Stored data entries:
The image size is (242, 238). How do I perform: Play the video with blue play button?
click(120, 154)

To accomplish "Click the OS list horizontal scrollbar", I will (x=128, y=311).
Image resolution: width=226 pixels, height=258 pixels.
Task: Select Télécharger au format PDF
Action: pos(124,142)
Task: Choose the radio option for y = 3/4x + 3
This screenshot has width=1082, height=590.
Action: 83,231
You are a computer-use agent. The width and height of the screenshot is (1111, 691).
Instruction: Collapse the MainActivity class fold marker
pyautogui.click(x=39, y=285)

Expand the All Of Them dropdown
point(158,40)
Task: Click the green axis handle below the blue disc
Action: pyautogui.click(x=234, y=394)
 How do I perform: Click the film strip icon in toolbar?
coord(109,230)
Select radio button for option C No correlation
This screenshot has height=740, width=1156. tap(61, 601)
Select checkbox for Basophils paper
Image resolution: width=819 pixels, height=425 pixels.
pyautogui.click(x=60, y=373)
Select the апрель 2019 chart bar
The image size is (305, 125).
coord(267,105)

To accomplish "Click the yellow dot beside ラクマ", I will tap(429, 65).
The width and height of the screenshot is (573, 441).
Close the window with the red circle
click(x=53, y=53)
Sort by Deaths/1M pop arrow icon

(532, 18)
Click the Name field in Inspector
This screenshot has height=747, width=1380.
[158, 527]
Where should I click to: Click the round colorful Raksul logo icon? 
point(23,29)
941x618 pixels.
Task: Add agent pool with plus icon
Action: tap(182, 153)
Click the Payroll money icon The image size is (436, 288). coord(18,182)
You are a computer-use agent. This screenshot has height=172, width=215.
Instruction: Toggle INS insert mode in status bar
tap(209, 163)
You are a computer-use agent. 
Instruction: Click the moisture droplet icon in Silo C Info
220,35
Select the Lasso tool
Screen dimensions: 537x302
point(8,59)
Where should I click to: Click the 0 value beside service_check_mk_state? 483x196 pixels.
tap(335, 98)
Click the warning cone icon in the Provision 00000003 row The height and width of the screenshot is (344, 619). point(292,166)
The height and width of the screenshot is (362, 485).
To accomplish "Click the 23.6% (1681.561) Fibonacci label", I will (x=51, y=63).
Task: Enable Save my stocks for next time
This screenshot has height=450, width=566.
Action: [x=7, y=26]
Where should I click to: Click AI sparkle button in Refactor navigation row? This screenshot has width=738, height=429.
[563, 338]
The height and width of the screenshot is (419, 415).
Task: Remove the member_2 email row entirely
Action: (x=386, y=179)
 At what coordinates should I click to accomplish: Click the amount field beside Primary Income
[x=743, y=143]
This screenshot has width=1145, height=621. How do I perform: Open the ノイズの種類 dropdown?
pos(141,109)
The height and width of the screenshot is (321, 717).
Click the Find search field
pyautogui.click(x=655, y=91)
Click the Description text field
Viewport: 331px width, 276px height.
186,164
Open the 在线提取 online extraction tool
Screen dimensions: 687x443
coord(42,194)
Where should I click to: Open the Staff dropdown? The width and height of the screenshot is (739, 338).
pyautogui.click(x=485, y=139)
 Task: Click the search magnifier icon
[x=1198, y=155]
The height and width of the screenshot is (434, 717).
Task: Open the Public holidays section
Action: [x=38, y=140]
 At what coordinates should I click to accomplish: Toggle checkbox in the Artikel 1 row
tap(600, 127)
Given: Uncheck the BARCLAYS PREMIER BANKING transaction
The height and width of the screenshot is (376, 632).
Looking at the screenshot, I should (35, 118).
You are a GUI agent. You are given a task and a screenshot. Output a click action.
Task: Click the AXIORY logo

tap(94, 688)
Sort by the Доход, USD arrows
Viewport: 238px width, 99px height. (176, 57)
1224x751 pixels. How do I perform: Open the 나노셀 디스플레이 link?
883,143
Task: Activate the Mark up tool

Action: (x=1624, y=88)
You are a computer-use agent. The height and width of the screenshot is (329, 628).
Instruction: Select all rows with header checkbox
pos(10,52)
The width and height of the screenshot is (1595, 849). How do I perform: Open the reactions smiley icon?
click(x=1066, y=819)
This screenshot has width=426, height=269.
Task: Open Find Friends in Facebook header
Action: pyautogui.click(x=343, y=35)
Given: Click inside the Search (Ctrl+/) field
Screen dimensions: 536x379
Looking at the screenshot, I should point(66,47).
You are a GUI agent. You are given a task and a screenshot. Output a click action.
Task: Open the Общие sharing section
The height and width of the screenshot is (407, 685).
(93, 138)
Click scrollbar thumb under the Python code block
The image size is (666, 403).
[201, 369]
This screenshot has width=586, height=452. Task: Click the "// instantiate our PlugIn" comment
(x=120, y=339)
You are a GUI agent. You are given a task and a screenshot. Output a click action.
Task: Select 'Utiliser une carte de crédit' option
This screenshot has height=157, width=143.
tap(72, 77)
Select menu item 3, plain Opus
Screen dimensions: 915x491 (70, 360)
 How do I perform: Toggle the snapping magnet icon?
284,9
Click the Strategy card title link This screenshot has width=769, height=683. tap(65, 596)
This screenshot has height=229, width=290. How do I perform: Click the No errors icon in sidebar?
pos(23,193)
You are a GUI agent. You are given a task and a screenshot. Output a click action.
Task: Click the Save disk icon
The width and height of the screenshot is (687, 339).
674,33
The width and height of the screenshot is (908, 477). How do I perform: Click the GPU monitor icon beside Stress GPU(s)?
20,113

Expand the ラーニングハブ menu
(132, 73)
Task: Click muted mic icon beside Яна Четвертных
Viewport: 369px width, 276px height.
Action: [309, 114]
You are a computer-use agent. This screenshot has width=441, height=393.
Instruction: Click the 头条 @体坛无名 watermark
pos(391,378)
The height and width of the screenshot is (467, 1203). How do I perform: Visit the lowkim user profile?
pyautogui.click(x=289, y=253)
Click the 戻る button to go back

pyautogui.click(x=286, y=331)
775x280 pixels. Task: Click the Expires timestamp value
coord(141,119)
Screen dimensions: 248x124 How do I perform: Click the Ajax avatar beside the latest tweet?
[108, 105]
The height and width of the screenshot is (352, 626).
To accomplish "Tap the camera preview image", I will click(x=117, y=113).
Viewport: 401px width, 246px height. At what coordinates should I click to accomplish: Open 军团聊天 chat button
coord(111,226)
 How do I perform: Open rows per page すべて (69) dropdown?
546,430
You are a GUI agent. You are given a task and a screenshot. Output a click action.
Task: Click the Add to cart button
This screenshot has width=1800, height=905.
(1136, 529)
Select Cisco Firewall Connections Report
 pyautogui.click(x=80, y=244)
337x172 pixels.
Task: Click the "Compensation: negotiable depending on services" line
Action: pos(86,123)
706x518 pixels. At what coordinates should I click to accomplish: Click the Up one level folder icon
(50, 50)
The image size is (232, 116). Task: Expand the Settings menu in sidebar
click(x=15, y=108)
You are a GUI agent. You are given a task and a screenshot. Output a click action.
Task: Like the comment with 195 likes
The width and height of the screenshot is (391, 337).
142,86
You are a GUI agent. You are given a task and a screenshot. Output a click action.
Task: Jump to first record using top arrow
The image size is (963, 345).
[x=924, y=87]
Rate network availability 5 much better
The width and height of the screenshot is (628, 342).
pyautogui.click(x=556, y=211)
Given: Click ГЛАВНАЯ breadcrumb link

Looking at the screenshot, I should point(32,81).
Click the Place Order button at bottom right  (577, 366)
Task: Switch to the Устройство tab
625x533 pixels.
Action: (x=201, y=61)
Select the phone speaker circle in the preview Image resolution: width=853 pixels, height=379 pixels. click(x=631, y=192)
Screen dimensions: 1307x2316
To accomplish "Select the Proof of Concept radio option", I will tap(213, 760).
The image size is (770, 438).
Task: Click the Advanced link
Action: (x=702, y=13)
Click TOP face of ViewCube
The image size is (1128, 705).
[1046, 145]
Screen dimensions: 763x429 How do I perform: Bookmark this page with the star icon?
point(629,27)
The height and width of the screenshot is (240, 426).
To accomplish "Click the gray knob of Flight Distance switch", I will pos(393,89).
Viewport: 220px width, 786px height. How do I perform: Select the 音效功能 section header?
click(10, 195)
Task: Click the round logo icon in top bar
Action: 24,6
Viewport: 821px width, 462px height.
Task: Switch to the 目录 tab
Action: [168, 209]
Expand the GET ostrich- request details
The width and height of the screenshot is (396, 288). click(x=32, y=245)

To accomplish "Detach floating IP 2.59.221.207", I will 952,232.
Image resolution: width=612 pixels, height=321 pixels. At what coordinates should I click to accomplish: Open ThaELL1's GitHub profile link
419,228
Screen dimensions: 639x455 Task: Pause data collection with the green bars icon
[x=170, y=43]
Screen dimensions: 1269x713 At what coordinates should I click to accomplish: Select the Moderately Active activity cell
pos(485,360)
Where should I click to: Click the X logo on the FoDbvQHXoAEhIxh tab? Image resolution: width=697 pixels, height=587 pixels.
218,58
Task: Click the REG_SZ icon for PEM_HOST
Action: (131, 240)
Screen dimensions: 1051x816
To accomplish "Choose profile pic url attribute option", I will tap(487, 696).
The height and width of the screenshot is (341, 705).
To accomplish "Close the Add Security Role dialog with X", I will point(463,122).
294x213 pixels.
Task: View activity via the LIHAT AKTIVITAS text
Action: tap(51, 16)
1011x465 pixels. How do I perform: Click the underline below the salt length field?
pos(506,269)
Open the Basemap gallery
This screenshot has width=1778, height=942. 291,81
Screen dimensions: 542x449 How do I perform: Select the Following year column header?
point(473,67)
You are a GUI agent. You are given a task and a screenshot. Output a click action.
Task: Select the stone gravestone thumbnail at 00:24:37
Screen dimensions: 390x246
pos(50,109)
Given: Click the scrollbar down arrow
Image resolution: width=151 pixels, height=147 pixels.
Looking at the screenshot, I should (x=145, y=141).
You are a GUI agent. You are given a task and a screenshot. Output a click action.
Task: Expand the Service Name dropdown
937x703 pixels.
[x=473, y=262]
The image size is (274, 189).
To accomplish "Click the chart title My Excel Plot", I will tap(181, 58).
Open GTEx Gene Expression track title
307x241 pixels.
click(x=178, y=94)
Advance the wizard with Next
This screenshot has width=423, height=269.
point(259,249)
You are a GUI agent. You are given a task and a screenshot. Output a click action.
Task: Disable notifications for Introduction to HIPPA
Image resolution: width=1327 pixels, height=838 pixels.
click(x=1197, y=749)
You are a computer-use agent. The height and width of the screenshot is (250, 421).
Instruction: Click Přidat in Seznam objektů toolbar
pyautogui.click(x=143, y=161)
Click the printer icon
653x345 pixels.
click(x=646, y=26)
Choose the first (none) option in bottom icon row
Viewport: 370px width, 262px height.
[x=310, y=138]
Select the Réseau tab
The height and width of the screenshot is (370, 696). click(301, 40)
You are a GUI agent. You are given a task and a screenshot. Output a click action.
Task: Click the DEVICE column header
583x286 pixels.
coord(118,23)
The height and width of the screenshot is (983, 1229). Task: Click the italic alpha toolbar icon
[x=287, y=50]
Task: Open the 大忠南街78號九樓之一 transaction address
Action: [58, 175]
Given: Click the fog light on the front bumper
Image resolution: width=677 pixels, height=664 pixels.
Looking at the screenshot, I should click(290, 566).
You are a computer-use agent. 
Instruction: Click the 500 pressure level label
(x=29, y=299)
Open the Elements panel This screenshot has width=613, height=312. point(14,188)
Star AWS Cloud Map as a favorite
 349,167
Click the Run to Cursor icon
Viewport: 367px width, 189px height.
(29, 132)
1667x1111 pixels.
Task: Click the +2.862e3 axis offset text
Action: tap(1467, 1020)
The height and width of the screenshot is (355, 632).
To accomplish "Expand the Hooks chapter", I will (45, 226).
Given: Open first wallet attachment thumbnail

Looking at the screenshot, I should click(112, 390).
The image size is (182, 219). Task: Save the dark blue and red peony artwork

## Assignment
Set out exactly the lines from the one bearing "The height and width of the screenshot is (355, 632)." through the end of the data, including both ends and omitting all others.

## Response
The height and width of the screenshot is (355, 632).
To accomplish "Expand the Hooks chapter", I will (45, 226).
Given: Open first wallet attachment thumbnail

Looking at the screenshot, I should click(112, 390).
The image size is (182, 219). Task: Save the dark blue and red peony artwork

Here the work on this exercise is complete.